§ **Page excerpt**:
━━━

IBM's head of HR rejects claims that there is a culture of age discrimination, despite documents to the contrary seen this week

Nickle LaMoreaux, chief human resources officer at IBM, sent an open letter to IBM employees on Sunday refuting "false claims" that the company engaged in systemic age discrimination.

"Discrimination of any kind is entirely against our culture and who we are at IBM, and there was (and is) no systemic age discrimination at our company," LaMoreaux said in a statement published on the company's website.

LaMoreaux used corporate data from 2010 to 2020 to show that the firm does not discriminate against people of a certain age.

In that time IBM shut down entire lines of business and "reinvented itself for a new era of technology".

"Amidst those significant changes, IBM never engaged in systemic age discrimination, which data confirms," LaMoreaux said.

Between 2010 and 2020, 37 per cent of all IBM hires in the United States were above the age of 40. Over 10,000 people recruited in the USA during the period were over the age of 50, while 1,500 were above 60.

According to LaMoreaux, 26 per cent of IBM's US employees had worked with the company for 20 years or more, as of 2020. At that time, the median age of IBM's US workforce was 48: the same as it had been in 2010.

She emphasised that IBM's workforce strategy has always been guided by one core principle, which is "having the right skills at the right levels in the right jobs" to assist clients.

"It has never been driven by the age of any individual or group of employees," LaMoreaux added.

The remark by LaMoreaux are an attempt to separate the company's values from the individual behaviour of some top executives, who have been accused of using insulting terms such as "dinobabies" to describe older employees. There are also claims that the executives discussed plans to replace employees with younger workers, as revealed by internal IBM documents made public by a US District Court last week.

The documents were released in an age discrimination lawsuit - Lohnn v. IBM - brought against the blue-chip technology firm.

The initial complaint was filed last year on behalf of Jorgen Lohnn, who worked for IBM as a Client Executive for Sales and Distribution and committed suicide after being laid off in 2016.

━━━

§ **Information shown**:

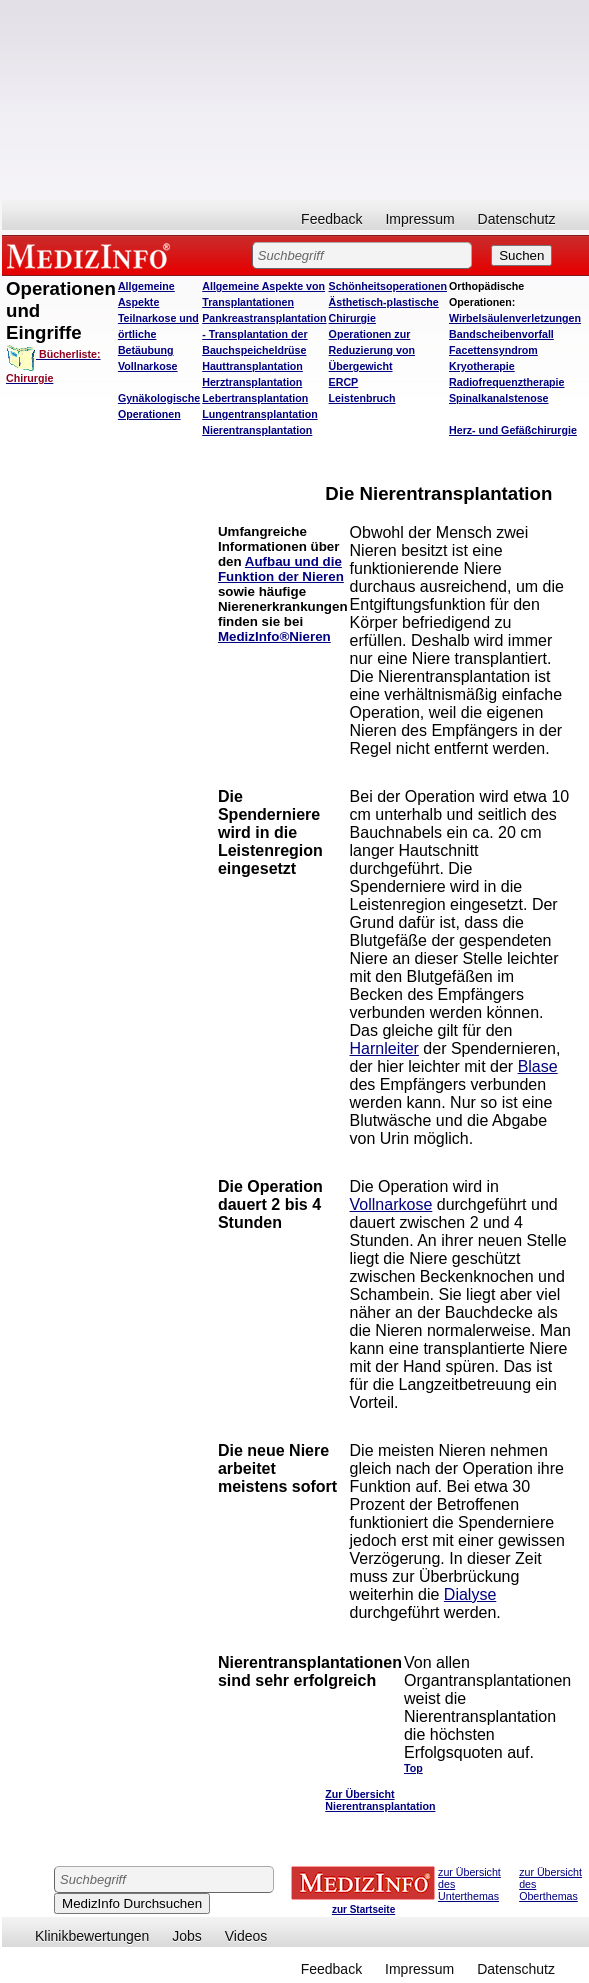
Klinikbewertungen (92, 1936)
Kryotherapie (482, 366)
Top (413, 1768)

━━━

§ **Objective 1**: In the IBM article above, turn the paragraph beginning "Between 2010 and 2020, 37 per cent" into a bulleted list that keeps its main figures.
§ **Objective 2**: Write the next part of the article on IBM and the age discrimination claims, picking up after its last sentence.

§ **Result 1**:
- 37 percent of IBM's US hires from 2010 to 2020 were over 40.
- More than 10,000 US recruits in that period were over 50.
- 1,500 US recruits in that period were over 60.

§ **Result 2**:
The suit, filed by Lohnn's widow Denise and seen by The Register says: 'Lohnn worked for IBM for approximately 15 years until his layoff in 2016 at the age of 57'.

'Plaintiff [Denise Lohnn] contends that her husband, Mr Lohnn, fell victim to a years-long companywide discriminatory scheme implemented by IBM's top management to build a younger workforce, by reducing its population of older workers in order to make room for the hiring of younger workers.'

The internal emails made public last week suggest that IBM executives wanted to make older staff 'extinct' to lower the company's average age. They were unhappy over the fact that the company had a smaller percentage of millennials in its staff and vowed to move against its 'dated maternal workforce'.

The document describes an IBM plan to force the senior staff to voluntarily retire by transferring them to undesirable places. The executives believed that the majority of such workers would refuse to relocate.

IBM is facing similar age discrimination complaints in arbitration and court proceedings by many ex-employees across the USA.

Shannon Liss-Riordan, who represents hundreds of former IBM employees in similar claims, told the New York Times that these documents show that senior IBM officials were actively conspiring to displace older workers.

Liss-Riordan is seeking class-action status for some of the claims, although courts have yet to certify the class.